WHAT THE TASK ASKS
Print nothing but the lines below starting at the line that holds "This screenshot has height=648, width=1200." and ending at the line that holds "Reload page using", including both, each exactly as written.

Records from a dataset:

= Beginning of Section =

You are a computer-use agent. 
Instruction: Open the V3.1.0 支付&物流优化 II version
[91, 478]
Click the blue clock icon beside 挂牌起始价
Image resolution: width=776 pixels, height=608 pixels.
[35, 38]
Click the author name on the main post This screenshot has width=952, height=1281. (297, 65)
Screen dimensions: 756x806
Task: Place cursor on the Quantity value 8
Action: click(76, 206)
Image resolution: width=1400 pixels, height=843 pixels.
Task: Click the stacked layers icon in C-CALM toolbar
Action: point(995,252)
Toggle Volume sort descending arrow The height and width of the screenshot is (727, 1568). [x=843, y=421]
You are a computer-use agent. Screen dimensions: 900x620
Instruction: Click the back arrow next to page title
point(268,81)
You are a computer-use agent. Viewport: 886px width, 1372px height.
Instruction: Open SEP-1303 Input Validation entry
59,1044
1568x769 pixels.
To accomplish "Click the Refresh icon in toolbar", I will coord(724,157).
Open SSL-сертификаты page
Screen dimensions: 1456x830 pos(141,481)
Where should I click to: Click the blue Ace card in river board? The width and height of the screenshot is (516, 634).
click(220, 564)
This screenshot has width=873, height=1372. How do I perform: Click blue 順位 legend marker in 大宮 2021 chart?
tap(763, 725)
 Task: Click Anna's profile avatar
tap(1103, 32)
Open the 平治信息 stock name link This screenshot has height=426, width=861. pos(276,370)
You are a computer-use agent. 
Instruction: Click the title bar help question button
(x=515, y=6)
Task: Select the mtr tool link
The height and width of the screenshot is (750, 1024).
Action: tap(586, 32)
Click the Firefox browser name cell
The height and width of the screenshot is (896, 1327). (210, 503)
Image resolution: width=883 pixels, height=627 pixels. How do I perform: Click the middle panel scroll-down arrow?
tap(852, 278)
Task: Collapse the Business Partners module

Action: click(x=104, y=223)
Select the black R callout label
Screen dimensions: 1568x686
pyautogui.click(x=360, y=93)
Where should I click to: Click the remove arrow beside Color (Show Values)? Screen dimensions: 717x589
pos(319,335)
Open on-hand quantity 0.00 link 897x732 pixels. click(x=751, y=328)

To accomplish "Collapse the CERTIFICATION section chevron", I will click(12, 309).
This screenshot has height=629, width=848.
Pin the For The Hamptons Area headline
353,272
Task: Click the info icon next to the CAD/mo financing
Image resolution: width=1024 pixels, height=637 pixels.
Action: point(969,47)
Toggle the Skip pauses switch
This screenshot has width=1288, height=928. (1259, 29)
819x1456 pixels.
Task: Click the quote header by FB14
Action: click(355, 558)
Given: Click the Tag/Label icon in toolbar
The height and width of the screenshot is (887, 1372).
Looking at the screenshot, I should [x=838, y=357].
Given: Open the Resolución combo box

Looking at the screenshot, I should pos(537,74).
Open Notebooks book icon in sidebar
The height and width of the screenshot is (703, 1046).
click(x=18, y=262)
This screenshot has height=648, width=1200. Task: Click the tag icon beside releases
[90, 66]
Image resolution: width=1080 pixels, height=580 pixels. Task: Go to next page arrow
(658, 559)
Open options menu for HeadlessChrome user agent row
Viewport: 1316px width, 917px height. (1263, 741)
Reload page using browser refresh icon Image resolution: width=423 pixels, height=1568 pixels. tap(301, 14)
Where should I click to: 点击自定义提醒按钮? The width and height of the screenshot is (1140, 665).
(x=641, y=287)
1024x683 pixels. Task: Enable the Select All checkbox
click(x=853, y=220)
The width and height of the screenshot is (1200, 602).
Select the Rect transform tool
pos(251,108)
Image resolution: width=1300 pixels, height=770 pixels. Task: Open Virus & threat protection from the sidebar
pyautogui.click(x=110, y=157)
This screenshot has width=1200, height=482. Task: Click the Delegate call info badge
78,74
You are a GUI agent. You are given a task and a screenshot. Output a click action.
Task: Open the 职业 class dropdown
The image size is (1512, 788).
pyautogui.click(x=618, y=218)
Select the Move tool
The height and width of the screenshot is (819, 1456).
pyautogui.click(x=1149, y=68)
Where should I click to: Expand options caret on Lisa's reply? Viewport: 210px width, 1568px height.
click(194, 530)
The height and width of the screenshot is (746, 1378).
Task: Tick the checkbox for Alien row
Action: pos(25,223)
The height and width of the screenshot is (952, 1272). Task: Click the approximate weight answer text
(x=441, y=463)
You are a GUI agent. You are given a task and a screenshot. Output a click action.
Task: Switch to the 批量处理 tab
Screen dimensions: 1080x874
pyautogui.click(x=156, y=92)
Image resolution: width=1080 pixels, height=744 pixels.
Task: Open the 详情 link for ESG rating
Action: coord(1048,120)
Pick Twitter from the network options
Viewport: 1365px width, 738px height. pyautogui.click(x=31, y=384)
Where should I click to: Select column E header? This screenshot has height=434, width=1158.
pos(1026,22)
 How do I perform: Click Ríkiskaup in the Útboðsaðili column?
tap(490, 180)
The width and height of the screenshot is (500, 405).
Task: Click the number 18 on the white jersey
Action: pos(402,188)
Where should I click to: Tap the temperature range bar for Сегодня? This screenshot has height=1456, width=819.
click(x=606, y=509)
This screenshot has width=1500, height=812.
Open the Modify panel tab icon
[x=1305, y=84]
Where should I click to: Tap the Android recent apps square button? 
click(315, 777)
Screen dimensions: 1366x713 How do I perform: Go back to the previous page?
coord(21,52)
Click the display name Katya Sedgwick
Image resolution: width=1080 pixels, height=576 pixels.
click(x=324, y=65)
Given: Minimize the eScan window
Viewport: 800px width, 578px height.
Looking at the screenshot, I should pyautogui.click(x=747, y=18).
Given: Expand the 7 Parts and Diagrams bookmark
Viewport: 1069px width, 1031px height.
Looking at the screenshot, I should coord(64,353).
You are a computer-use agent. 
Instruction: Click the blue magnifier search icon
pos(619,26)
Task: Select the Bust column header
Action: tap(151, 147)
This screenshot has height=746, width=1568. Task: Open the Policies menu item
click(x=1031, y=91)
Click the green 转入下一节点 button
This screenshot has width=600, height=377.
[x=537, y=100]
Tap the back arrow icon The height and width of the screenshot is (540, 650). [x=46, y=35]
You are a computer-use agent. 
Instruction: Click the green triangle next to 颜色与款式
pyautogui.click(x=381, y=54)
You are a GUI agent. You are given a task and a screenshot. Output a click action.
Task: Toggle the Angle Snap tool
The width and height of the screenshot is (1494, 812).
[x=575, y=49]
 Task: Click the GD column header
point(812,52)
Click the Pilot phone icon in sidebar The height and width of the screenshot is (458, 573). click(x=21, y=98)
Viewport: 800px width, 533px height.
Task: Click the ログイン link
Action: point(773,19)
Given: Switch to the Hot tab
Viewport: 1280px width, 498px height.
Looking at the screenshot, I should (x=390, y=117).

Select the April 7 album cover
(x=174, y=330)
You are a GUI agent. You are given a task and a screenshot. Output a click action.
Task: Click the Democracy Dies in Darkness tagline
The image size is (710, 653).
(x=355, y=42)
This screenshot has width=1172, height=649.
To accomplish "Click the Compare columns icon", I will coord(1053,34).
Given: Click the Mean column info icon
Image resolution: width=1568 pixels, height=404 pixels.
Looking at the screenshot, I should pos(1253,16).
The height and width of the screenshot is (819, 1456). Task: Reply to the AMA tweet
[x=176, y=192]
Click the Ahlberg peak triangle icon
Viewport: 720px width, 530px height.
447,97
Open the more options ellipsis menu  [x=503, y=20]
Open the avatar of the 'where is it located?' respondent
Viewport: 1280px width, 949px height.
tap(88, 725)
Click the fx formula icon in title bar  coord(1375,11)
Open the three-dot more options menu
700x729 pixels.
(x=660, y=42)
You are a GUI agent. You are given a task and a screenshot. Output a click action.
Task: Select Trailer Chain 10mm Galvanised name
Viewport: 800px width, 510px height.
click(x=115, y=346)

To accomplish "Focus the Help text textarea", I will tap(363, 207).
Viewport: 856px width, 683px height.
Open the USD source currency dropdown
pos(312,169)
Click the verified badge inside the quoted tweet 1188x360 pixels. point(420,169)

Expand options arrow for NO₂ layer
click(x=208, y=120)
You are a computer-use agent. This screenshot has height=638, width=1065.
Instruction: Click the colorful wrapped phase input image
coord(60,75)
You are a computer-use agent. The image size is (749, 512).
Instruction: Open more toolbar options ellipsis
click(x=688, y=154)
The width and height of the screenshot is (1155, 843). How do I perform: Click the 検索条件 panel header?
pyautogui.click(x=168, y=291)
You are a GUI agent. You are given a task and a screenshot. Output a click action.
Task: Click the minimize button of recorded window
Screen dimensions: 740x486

= End of Section =

FINISHED TASK
This screenshot has height=648, width=1200. Task: Click the tag icon beside releases
[90, 66]
Image resolution: width=1080 pixels, height=580 pixels. Task: Go to next page arrow
(658, 559)
Open options menu for HeadlessChrome user agent row
Viewport: 1316px width, 917px height. (1263, 741)
Reload page using browser refresh icon Image resolution: width=423 pixels, height=1568 pixels. tap(301, 14)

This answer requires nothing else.